Nella nuova convenzione per la medicina generale che è stata sottoscritta di recente, si parla di giovani medici che dovranno lavorare nelle case di Comunità e nel contempo aprire studi periferici con un carico di lavoro di oltre 48h settimanali, negando la possibilità di optare per il part-time, soprattutto per le giovani professioniste che, ormai, rappresentano il 60% della professione e si devono rapportare con carichi familiari sempre più pesanti, considerate le ataviche carenze in tema di welfare nel nostro paese, sia relative all’infanzia che alla terza età.

Nel nuovo accordo sottoscritto non viene inoltre riconosciuto il lavoro straordinario, oltre quello ordinario svolto.
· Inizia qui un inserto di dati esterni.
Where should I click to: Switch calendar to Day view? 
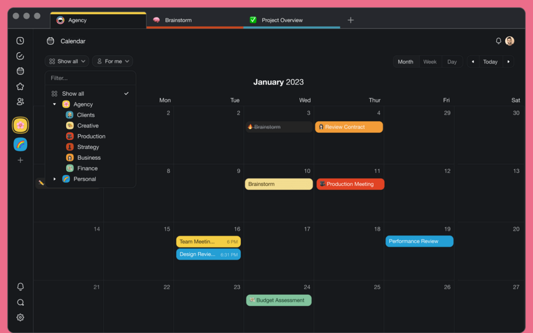click(452, 61)

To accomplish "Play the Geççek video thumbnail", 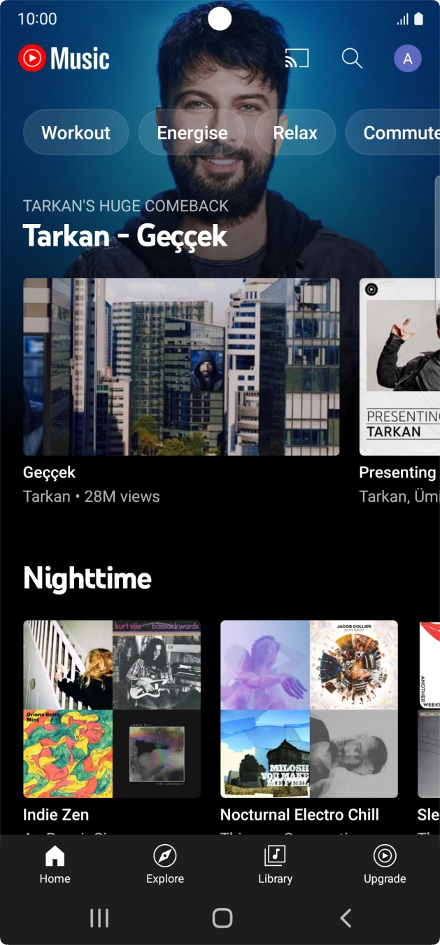I will pos(181,367).
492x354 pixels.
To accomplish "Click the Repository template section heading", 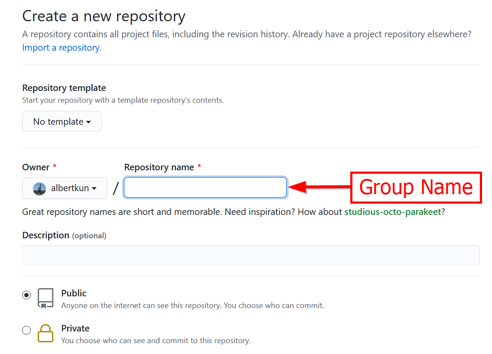I will [x=64, y=88].
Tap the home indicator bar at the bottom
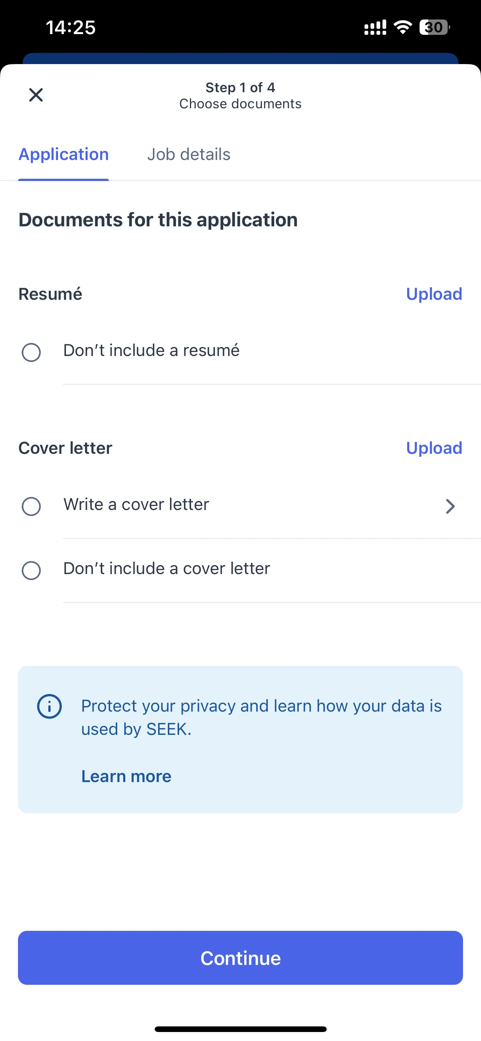 (240, 1029)
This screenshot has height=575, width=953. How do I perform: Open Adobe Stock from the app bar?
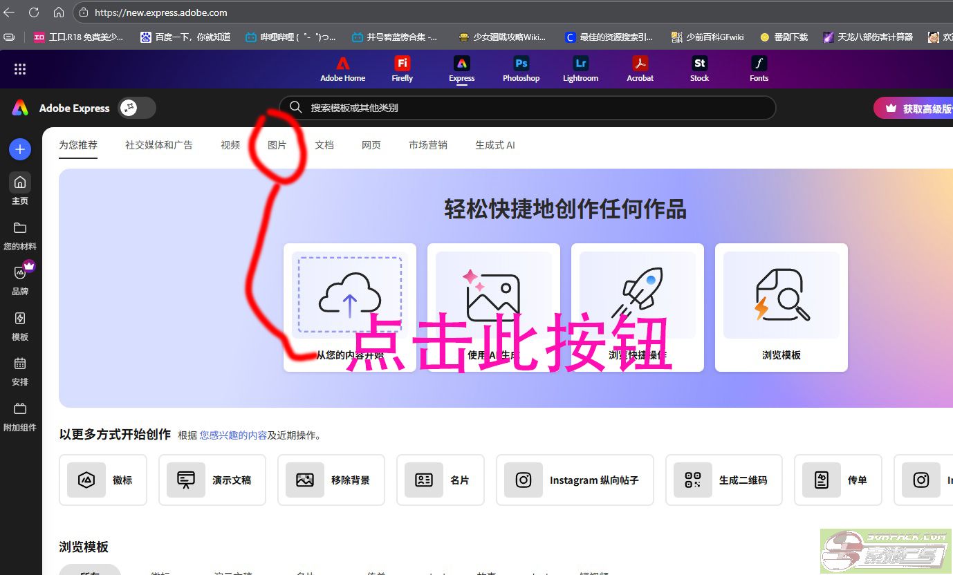pyautogui.click(x=699, y=69)
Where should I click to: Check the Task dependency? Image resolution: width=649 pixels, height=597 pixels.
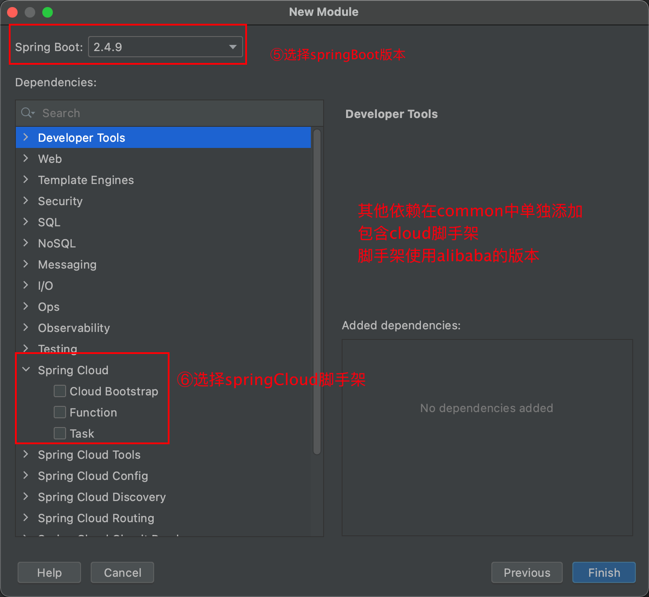coord(59,433)

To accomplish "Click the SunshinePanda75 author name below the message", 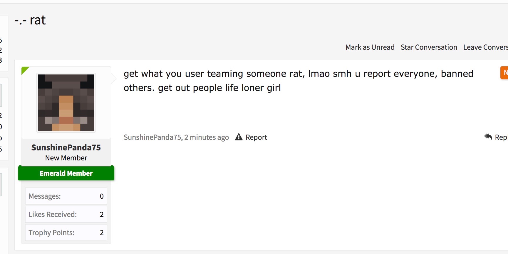I will pos(152,137).
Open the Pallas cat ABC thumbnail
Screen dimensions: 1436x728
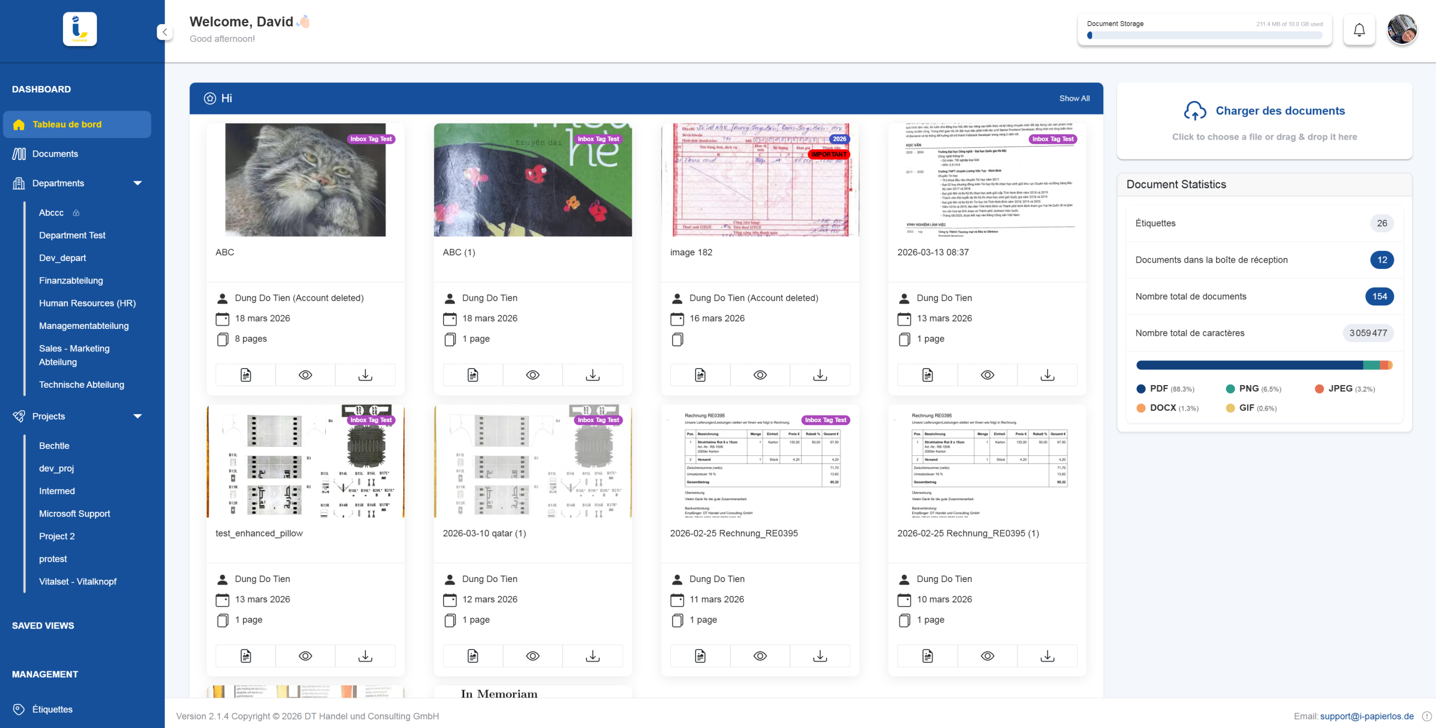pos(305,180)
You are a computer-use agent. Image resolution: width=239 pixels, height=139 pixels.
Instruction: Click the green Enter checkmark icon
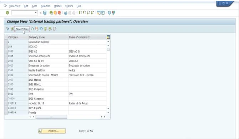coord(7,13)
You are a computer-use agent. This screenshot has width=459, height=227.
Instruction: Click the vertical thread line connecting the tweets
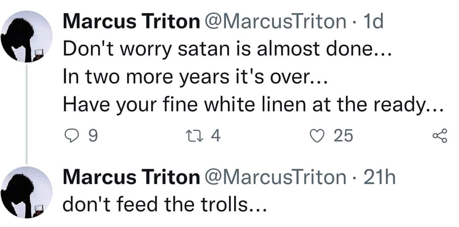(26, 114)
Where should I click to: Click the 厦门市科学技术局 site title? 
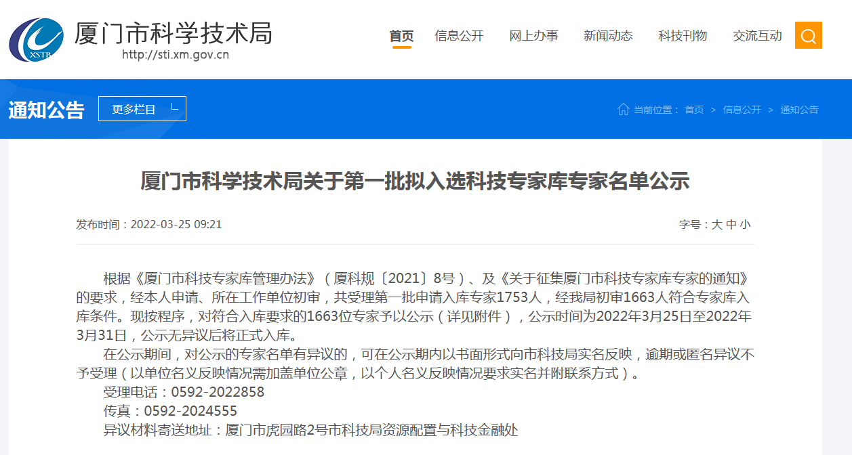tap(173, 32)
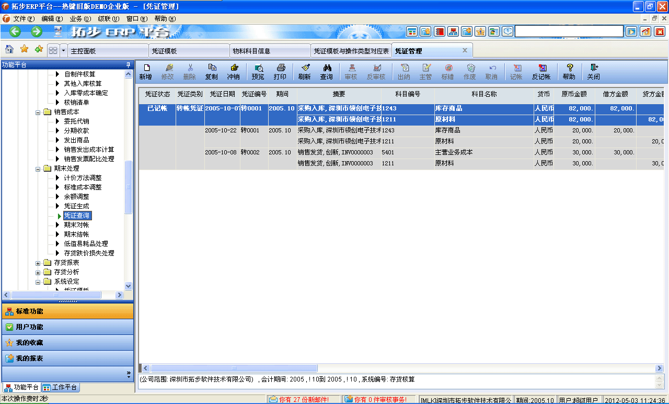
Task: Open the 查询 query tool
Action: point(326,72)
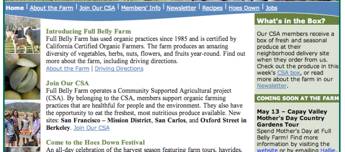The height and width of the screenshot is (152, 345).
Task: Open About the Farm in the navigation bar
Action: tap(52, 8)
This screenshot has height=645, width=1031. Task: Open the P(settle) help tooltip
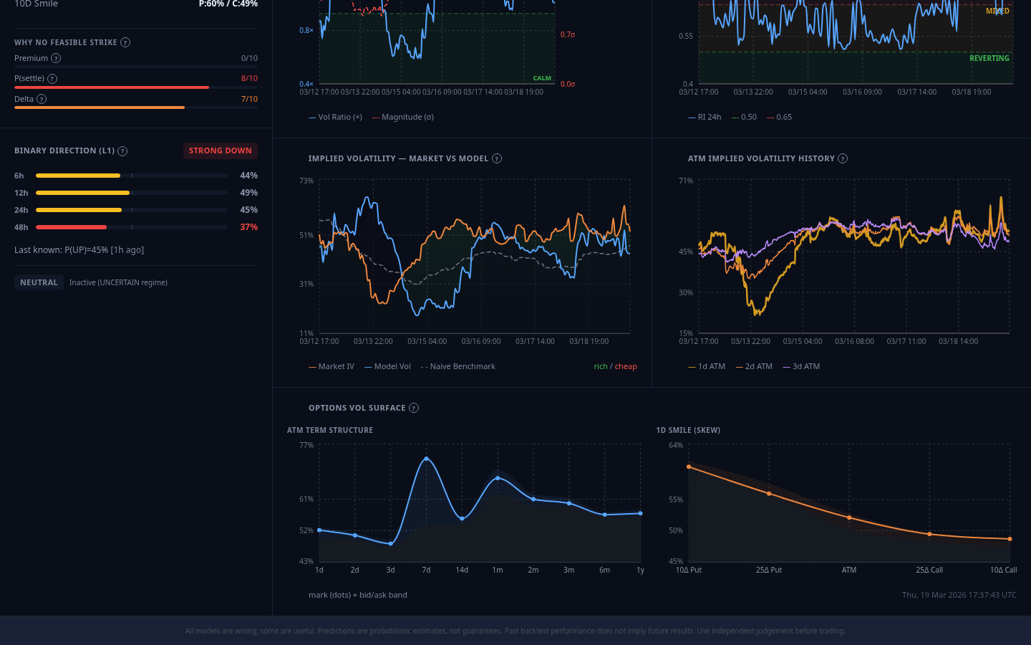54,79

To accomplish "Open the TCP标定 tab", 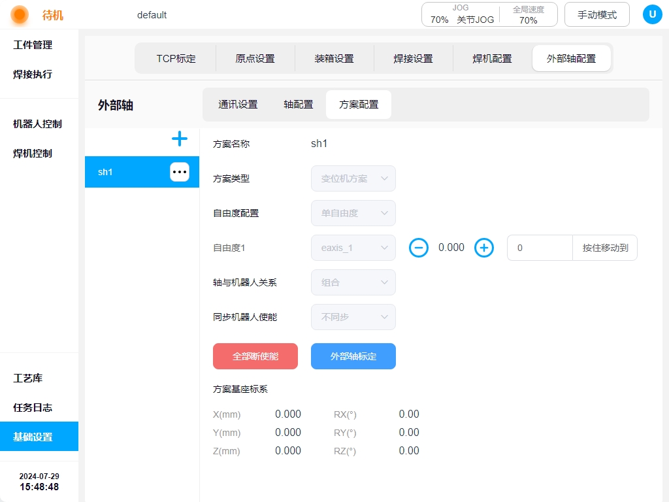I will (176, 58).
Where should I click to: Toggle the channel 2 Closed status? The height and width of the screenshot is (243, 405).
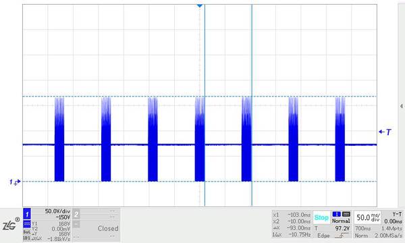pos(108,228)
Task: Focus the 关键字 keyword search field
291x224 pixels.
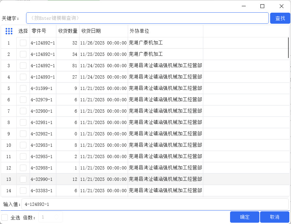Action: (147, 18)
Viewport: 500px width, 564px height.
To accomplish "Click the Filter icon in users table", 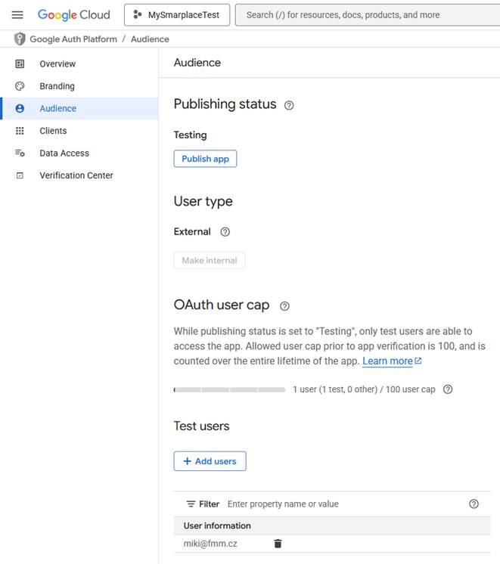I will coord(191,504).
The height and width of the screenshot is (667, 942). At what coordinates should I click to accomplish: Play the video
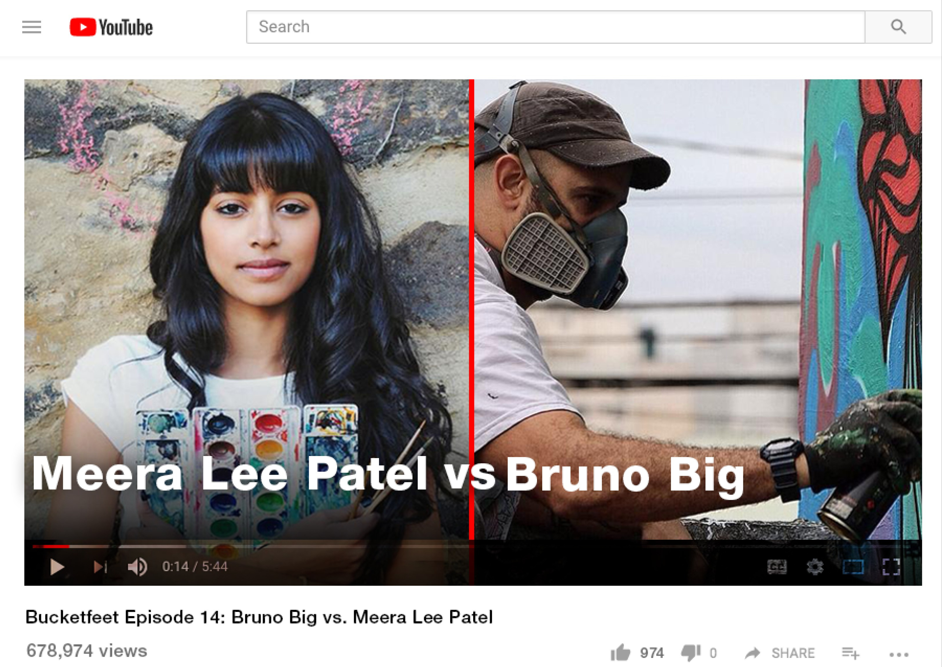pyautogui.click(x=57, y=567)
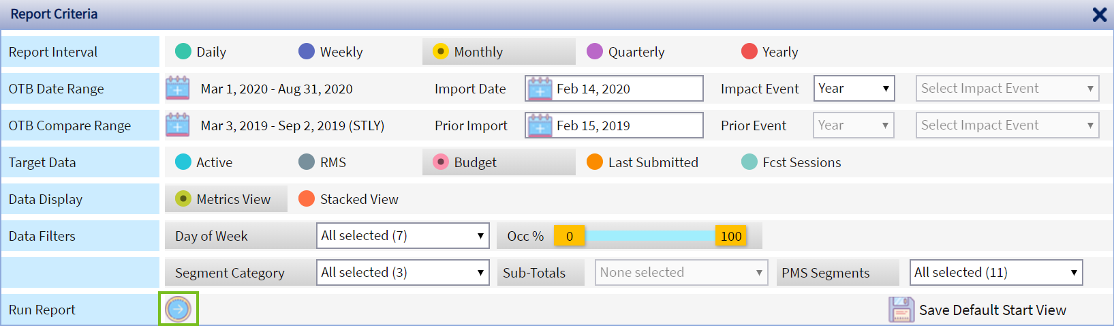Viewport: 1114px width, 326px height.
Task: Close the Report Criteria panel
Action: point(1099,14)
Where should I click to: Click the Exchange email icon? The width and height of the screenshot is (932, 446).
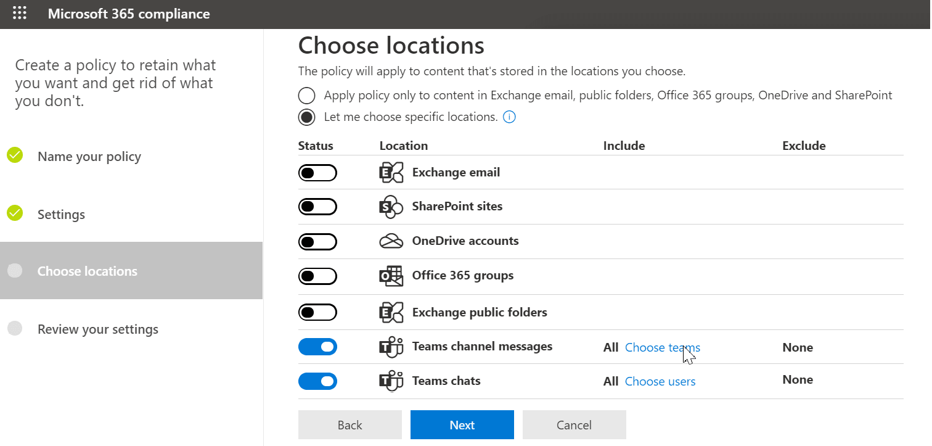coord(391,173)
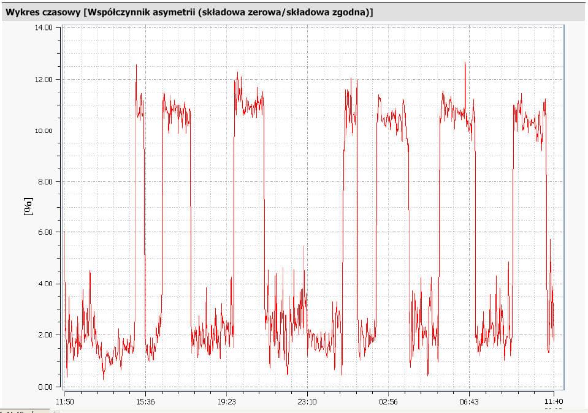Click the 23:10 time axis label
The image size is (588, 413).
tap(307, 401)
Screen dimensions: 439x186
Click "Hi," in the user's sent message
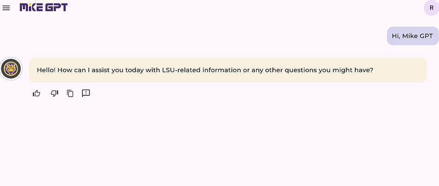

Se questa è la riforma messe in atto che dovrebbe incentivare giovani leve, si risolverà con un buco nell’acqua.

Tutto questo perché la politica non ha il coraggio di esprimersi e dichiarare apertamente alla cittadinanza se vuole i medici di famiglia e i pediatri dentro o fuori le case di Comunità; se li vuole convenzionati o dipendenti, se pensa che l’assistenza distrettuale sia migliore di quella capillare, com’è attualmente. Sicuramente la politica di “Arlecchino servitore di due padroni” non può funzionare.

Come categoria dobbiamo fare “mea culpa”, perché abbiamo di fatto perso nel tempo, di convenzione in convenzione, la possibilità di esercitare la “libera professione”; in cambio ne abbiamo ricavato un demansionamento progressivo, una burocratizzazione del nostro lavoro senza precedenti che esplicita la volontà di un controllo della parte pubblica ormai ossessivo sulla nostra attività.

Della libera professione ci rimane ormai solo il “rischio di impresa” che non viene compensato neanche dai guadagni, considerato che il potere d’acquisto dei nostri stipendi è ridotto del 50% e la mancanza di tutele ci vede in crisi personale e familiare in caso di infortunio o lunga malattia. Perché oltre ad ammalarci perdiamo anche il nostro reddito, in quanto quasi mai i pazienti, dai quali dipendiamo economicamente in virtù della scelta fiduciaria, sono disposti a traslare questo rapporto di fiducia ad un sostituto scelto da noi, con sostituti, tra l’altro, sempre più introvabili.

Sono questi i temi da affrontare, dalla specializzazione alle tutele, se vogliamo risolvere la carenza dei medici sul territorio.